Alternatively, physicists often use the decay constant ($\lambda$):

$N(t) = N_0 e^{-\lambda t}$

Where $\lambda = \frac{\ln(2)}{h}$.

How to Use This Calculator

1. Select the variable to solve for: Choose between Remaining Amount, Initial Amount, Half-Life, or Time Elapsed.
2. Enter the known values: Provide the three variables you already have. Note that the units for Time Elapsed and Half-Life must be the same (e.g., both in years or both in seconds).
3. Review the results: The calculator will immediately provide the missing value, the decay constant, and a visual decay curve.

Real-World Applications

1. Carbon Dating

Archaeologists use Carbon-14 (with a half-life of approximately 5,730 years) to determine the age of organic materials. By measuring the ratio of C-14 remaining compared to the atmosphere, they can estimate when an organism died.

2. Medical Isotopes

In nuclear medicine, isotopes like Technetium-99m (half-life of 6 hours) are used for diagnostic imaging. Doctors must calculate the decay accurately to ensure the patient receives the correct dose at the time of the procedure.
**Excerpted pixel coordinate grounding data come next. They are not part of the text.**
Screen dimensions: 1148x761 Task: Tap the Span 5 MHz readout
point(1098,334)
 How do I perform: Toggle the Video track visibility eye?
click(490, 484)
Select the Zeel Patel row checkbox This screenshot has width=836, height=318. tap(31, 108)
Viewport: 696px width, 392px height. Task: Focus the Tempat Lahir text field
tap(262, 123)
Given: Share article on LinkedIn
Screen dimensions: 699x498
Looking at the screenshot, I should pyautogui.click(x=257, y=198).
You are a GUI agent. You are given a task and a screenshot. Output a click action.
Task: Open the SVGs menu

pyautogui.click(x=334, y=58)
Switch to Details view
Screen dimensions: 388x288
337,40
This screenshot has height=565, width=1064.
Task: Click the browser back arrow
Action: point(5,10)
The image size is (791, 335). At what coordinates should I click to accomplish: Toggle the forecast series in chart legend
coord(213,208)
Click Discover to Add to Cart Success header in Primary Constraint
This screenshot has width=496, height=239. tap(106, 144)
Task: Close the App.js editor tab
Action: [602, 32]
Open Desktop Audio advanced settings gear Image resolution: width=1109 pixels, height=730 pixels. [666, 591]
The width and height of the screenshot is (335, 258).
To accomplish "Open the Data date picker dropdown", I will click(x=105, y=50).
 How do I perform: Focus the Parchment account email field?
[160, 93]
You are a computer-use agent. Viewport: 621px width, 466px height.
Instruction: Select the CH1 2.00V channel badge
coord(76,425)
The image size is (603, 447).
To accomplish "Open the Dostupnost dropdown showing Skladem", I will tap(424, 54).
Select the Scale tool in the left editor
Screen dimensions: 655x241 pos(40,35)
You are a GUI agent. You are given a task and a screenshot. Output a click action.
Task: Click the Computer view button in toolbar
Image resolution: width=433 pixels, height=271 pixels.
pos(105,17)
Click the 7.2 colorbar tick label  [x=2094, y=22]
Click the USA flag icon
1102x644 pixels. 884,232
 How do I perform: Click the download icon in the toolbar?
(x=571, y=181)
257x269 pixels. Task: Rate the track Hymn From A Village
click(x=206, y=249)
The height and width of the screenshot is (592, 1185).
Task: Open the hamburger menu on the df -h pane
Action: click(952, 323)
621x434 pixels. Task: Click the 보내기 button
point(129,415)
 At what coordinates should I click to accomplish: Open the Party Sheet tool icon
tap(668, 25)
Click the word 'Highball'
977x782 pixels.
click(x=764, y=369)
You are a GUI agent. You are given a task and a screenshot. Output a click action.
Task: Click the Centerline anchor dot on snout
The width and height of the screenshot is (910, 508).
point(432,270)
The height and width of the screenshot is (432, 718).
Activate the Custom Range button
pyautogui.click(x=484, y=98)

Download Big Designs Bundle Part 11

3. Nuclear Waste Management

Understanding half-life is vital for the safe storage of nuclear waste. Some isotopes, like Plutonium-239, have half-lives of 24,100 years, requiring containment strategies that span millennia.

Worked Examples

Example 1: Finding Remaining Amount

A sample starts with 500g of an isotope with a half-life of 10 days. How much remains after 30 days?

• $N_0 = 500$
• $h = 10$
• $t = 30$

$N(30) = 500 \cdot (0.5)^{30/10} = 500 \cdot (0.5)^3 = 500 \cdot 0.125 = 62.5g$

Example 2: Finding the Age (Time Elapsed)

A bone is found with 25% of its original Carbon-14 ($h = 5730$ years). How old is it?

• $N(t)/N_0 = 0.25$
• $h = 5730$

$0.25 = (0.5)^{t/5730}$ Since $0.25 = (0.5)^2$, then $t/5730 = 2$, so $t = 11,460$ years.

FAQ

Does half-life change over time?

No. The half-life of a specific isotope is a constant physical property and is not affected by the amount of material remaining or environmental factors like temperature and pressure.

What is the difference between half-life and mean life?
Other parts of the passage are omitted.